Dios estaba cuidando de mí.

Se apartó modestamente e invitó a Stuart a entrar.

Lo que dijo era verdad, y este asunto implicaba buena suerte.

Mucho antes de que Stuart hubiera aceptado la misión, ya sabía del paradero de Emlyn White.

Stuart se estremeció, se quitó el abrigo y el sombrero y los colgó en un estante en el pasillo.

—El puto clima se está poniendo más frío.

Tal vez debería intentar usar esos abrigos con algodón dentro de ellos —dijo.

—No puedes llamar a esto frío, ¿verdad?

Si vas al norte de Midseashire y vives en el condado de Winter por un día, entenderás cómo son las bajas temperaturas y el verdadero invierno —se rio entre dientes.

Luego, preguntó generosamente: —¿Una taza de café caliente?

—Me encantaría una —lo siguió a la sala de actividades en el primer piso—.

He estado en el Norte de Midseashire, y sé sobre el frío y la nieve de allí.

Fueron unas buenas vacaciones, pero el frío de Backlund tampoco es inferior.

Pasó por mi ropa como magia y se filtró en mis huesos.

¡Oh, qué chimenea tan maravillosa!

Se paró frente a la chimenea encendida durante veinte segundos antes de sentarse en el sofá.

Miró a Klein, que estaba ocupado preparando café instantáneo, y dijo: —Voy al sur de vacaciones para ir a pescar en Bahía Desi para el año nuevo.

¿Qué hay de ti?

¿Tienes algún plan de vacaciones?

Aguantamos el aire de Backlund durante un año y trabajamos duro para ahorrar dinero, todo para unas vacaciones.

—Quizás, también debería dirigirme a la Bahía Desi…

—dijo dudoso.

Volvió la cabeza hacia un lado de la cara de Stuart y, por un momento, pareció estar en trance.

Eso implicaba un acuerdo.

Una cita con su hermano mayor, Benson, y su hermana, Melissa.

—Ja, ja, te mostraré mis habilidades de pesca cuando llegue el momento —continuó sin fin—.

Todavía no somos lo suficientemente ricos, de lo contrario me gustaría viajar a Feysac, Intis e incluso al Continente Sur.

Después de que terminó de hacer el café, le entregó al hombre una taza de porcelana blanca.

Dio dos pasos hacia atrás y se sentó frente a él.

Sosteniendo la taza en su mano, Stuart respiró profundamente el vapor fragante y cálido.

Después de descansar por unos segundos, dejó la taza y dijo formalmente: —De acuerdo con nuestro acuerdo, compartiré la recompensa que recibí esta vez contigo.

Los Whites dieron un total de cincuenta libras, y obviamente hiciste más que yo.

Sherlock, ¿qué te parecen treinta libras?

Todavía tengo que pagar a mis informantes por su trabajo.

«¿Sólo cincuenta libras?

¿Un vampiro solo vale cincuenta libras?» No pudo evitar burlarse en silencio.
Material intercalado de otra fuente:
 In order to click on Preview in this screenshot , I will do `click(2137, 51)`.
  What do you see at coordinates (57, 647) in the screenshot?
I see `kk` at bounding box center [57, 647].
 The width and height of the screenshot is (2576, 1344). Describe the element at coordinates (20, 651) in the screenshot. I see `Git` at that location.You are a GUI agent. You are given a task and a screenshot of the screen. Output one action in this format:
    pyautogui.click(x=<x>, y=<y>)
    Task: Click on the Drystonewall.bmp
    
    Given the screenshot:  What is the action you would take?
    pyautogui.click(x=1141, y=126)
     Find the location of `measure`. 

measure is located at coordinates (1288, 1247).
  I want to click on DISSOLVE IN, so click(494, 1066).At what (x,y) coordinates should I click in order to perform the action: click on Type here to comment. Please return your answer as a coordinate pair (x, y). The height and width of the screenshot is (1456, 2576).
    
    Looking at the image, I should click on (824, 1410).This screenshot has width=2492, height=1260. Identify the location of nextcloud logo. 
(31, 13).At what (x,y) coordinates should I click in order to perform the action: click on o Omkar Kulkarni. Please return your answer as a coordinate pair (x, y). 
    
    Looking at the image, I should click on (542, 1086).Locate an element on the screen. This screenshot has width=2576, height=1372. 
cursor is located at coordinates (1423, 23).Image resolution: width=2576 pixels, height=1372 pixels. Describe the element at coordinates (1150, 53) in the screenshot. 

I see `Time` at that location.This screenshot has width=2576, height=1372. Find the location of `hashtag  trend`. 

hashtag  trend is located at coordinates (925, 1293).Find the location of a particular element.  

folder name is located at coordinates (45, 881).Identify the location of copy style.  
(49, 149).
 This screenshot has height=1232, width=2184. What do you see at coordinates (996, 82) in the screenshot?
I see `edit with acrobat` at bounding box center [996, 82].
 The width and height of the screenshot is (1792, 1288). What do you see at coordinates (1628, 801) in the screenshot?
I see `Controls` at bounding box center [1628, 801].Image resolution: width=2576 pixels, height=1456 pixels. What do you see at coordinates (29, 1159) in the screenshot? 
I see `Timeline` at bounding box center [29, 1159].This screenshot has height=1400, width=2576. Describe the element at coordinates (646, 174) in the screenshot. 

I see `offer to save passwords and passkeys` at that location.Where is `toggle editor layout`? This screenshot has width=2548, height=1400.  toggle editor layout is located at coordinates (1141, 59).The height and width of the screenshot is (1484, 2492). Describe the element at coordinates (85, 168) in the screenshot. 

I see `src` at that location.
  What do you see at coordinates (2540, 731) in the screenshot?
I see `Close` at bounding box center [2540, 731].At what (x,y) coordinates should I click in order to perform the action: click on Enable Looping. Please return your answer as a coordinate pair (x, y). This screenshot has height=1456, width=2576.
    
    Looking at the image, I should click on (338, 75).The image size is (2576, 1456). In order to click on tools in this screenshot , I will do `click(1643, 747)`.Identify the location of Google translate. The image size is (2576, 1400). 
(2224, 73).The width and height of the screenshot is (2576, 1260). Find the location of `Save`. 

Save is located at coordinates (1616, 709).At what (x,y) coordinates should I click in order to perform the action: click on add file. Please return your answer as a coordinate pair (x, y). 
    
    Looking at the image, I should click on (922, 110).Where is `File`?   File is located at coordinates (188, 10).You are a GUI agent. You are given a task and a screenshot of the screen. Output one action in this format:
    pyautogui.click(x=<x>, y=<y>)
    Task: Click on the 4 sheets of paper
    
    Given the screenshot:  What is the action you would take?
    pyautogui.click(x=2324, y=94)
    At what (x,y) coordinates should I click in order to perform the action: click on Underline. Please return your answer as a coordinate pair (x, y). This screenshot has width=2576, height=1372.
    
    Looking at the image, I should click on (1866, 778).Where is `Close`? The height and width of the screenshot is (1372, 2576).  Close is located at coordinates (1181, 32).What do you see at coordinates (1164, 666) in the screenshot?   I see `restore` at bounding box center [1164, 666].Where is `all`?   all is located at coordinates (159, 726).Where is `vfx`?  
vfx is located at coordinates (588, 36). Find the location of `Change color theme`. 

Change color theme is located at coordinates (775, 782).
Pero también sabía que no era que los Whites no quisieran aumentar la recompensa; fue porque les preocupaba dar demasiado dinero y asustar a los detectives para que hicieran asociaciones innecesarias, atraer la atención de la policía o de alguna organización oficial de Beyonder.

Para el detective privado promedio, una misión de cincuenta libras ya era lo suficientemente tentadora, y él solo había gastado siete libras en ese momento para contratar a detectives para investigar todas las casas con chimeneas rojas en toda la ciudad de Tingen y las ciudades a lo largo de sus alrededores.

—Además, los Whites me dieron una libra adicional, aclarando que era para tus gastos de transporte durante los últimos días.

Con un poco de asombro, sacó seis billetes de cinco libras y un billete de una libra.

Se acercó para tomarlos, verificó casualmente su autenticidad y no explicó las tarifas de transporte.

Stuart no hizo más preguntas y en su lugar dijo con una sonrisa: —Aparte del Sr.

Stanton, eres el mejor detective que he conocido.

¿Te uniste a esta profesión a mitad de camino, o has estudiado con un gran detective antes de esto?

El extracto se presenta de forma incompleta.